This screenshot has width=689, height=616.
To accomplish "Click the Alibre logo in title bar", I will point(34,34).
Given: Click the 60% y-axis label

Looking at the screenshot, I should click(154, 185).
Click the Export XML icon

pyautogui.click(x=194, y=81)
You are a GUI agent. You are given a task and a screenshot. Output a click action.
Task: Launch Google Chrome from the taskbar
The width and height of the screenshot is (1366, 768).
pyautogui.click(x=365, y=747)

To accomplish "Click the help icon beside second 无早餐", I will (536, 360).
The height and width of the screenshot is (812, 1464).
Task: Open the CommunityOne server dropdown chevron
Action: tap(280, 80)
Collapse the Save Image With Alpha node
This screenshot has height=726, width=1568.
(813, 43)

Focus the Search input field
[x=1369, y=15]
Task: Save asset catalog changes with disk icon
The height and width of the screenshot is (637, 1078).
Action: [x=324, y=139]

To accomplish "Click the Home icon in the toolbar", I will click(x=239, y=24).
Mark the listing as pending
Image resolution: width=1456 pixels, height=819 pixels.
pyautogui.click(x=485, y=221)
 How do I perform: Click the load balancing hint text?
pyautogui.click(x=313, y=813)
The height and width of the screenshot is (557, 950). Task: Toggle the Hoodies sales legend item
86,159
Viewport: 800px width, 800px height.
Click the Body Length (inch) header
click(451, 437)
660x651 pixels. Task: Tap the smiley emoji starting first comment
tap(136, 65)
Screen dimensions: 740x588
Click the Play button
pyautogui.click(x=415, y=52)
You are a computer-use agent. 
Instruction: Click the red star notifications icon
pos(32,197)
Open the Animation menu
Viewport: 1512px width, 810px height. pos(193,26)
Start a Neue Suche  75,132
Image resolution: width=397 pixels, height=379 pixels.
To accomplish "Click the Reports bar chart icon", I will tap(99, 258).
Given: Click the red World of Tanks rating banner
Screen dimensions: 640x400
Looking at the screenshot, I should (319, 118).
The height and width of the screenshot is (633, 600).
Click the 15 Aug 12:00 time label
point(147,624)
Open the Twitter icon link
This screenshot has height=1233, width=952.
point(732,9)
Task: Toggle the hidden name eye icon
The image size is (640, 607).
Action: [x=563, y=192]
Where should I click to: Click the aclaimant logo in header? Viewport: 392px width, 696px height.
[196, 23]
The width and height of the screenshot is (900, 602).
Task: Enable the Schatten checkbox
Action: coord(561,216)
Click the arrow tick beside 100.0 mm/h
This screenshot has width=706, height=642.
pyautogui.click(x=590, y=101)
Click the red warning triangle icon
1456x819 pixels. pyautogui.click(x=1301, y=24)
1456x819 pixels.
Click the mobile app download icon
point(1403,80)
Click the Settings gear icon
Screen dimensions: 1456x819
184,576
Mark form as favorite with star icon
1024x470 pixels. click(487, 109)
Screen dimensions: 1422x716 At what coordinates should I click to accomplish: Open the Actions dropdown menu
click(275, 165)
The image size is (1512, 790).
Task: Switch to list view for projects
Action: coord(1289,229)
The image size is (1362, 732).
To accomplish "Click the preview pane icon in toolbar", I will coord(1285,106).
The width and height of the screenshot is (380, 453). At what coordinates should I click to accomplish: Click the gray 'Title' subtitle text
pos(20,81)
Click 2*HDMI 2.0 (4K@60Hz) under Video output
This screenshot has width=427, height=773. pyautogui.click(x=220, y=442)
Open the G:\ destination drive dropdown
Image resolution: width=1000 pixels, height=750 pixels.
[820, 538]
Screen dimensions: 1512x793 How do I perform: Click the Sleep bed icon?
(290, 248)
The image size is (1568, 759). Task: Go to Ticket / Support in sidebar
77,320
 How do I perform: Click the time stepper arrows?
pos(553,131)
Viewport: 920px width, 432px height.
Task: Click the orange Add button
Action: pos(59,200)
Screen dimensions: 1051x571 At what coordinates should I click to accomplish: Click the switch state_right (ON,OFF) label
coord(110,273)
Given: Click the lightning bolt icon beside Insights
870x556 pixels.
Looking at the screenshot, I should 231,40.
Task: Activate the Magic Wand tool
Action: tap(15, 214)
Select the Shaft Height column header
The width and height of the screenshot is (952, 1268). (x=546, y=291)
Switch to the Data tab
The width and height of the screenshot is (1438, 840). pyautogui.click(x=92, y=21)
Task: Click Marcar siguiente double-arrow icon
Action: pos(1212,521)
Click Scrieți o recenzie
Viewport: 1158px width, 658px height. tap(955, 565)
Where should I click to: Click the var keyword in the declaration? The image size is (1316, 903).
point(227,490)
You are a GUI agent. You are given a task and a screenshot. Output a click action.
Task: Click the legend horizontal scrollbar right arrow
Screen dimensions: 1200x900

========================================

> **Written instruction**
Can you give the stretch of records from the line containing "The image size is (1362, 732)." through the line containing "point(227,490)" again, substituting "thunderbolt" for "lightning bolt" and leaving everything else unchanged?

> **Written solution**
The image size is (1362, 732).
To accomplish "Click the preview pane icon in toolbar", I will coord(1285,106).
The width and height of the screenshot is (380, 453). At what coordinates should I click to accomplish: Click the gray 'Title' subtitle text
pos(20,81)
Click 2*HDMI 2.0 (4K@60Hz) under Video output
This screenshot has width=427, height=773. pyautogui.click(x=220, y=442)
Open the G:\ destination drive dropdown
Image resolution: width=1000 pixels, height=750 pixels.
[820, 538]
Screen dimensions: 1512x793 How do I perform: Click the Sleep bed icon?
(290, 248)
The image size is (1568, 759). Task: Go to Ticket / Support in sidebar
77,320
 How do I perform: Click the time stepper arrows?
pos(553,131)
Viewport: 920px width, 432px height.
Task: Click the orange Add button
Action: pos(59,200)
Screen dimensions: 1051x571 At what coordinates should I click to accomplish: Click the switch state_right (ON,OFF) label
coord(110,273)
Given: Click the thunderbolt icon beside Insights
870x556 pixels.
Looking at the screenshot, I should 231,40.
Task: Activate the Magic Wand tool
Action: tap(15, 214)
Select the Shaft Height column header
The width and height of the screenshot is (952, 1268). (x=546, y=291)
Switch to the Data tab
The width and height of the screenshot is (1438, 840). pyautogui.click(x=92, y=21)
Task: Click Marcar siguiente double-arrow icon
Action: pos(1212,521)
Click Scrieți o recenzie
Viewport: 1158px width, 658px height. tap(955, 565)
Where should I click to: Click the var keyword in the declaration? The image size is (1316, 903).
point(227,490)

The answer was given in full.